(Photo by Alex McCreery)
By Matt Weiner (@MattWeiner20) – BSB Beat Reporter
Portland 11 (6-0, 0-0) vs SJSU 4 (4-3, 0-0)
Winning pitcher: Bret Gilis (2-0)
Losing pitcher: Micky Thompson (1-1)
You didn’t have to look between the chalk or the box score to notice the Spartans walked 10 batters and allowed 11 hits. Instead, you could’ve seen Portland’s first base coach draped in shin and elbow guards, looking like the baseball version of The Terminator.
In Mickey Thompson’s second start of the year, he walked seven batters and gave up five earned runs. When he picked Jake Tsukada off of first base for the first out of the game, it seemed like he would build off the momentum of the moment. However, the opposite happened. Thompson proceeded to walk four batters and allowed only one to score.
A similar script followed in the second, as Thompson allowed the first four batters to reach base and ended up letting three of them touch home.
His crisis management would make most 911 operators jealous as he never gave up an extra base hit, but it’s a situation that should’ve never come up in the first place.

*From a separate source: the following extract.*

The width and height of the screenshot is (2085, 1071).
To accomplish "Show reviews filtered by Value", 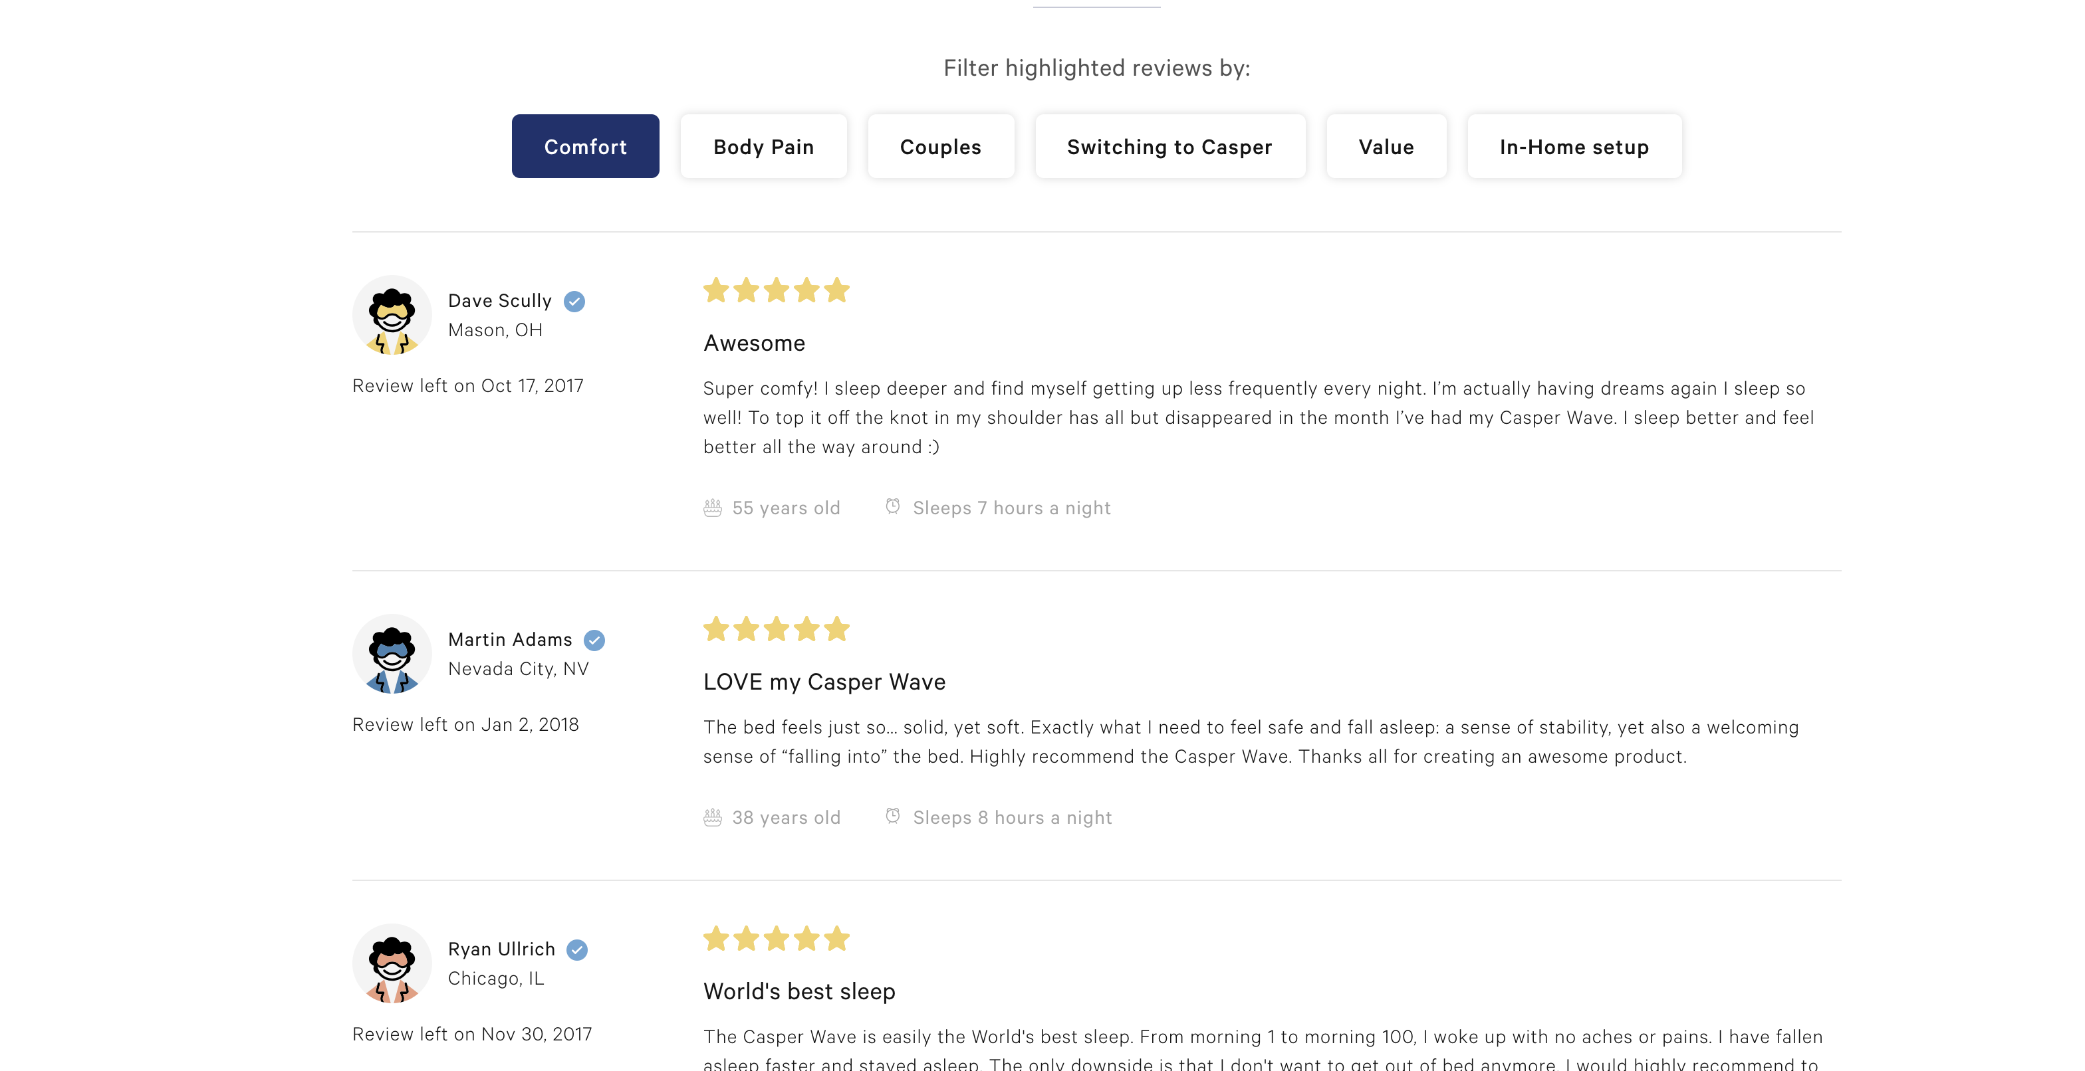I will click(1386, 146).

His day came to an end with one out in the third after allowing a solo shot to Trace Tammaro and a single to Ben Patacsil. It marked the second day in a row a starting pitcher wasn’t able to complete three full innings and had at least seven walks.

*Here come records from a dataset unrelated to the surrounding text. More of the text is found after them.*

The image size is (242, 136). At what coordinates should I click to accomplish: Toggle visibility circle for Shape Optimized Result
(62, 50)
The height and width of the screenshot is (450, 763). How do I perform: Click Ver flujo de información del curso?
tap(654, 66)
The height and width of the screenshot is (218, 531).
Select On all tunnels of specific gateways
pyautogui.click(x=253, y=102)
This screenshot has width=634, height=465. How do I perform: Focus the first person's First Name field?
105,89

Corey Sanchez was the first arm out of the pen to relieve Thompson going .2 innings allowing three runs, two of them being earned. Sanchez had to eat the lone error made by the Spartans, with runners on first and second and one out in the third inning. Portland’s Evan Scavotto set up a Taylor made double play, smoking a grounder to Hardy at short, which was bobbled. Following the error, two runs came in to make the game 9-0 after three.
Tim Scarlett, Kyle Bratset and James Shimashita followed Sanchez, doing an excellent job to gobble up innings and get the day over as soon as possible. Scarlett was the meat and potatoes going four innings, allowing two runs in his first before settling and serving up three of the next five scoreless innings to end the game.
It was a relief for a team that wanted to shake the “Etch A Sketch” and wipe the slate clean.
“It felt good when I started to develop my pace and felt good to keep going,” said Scarlett.
Hunter Dorraugh rustled the offense awake from its seven-inning-long-slumber by sending out his sixth home run of the year with two ducks on the pond.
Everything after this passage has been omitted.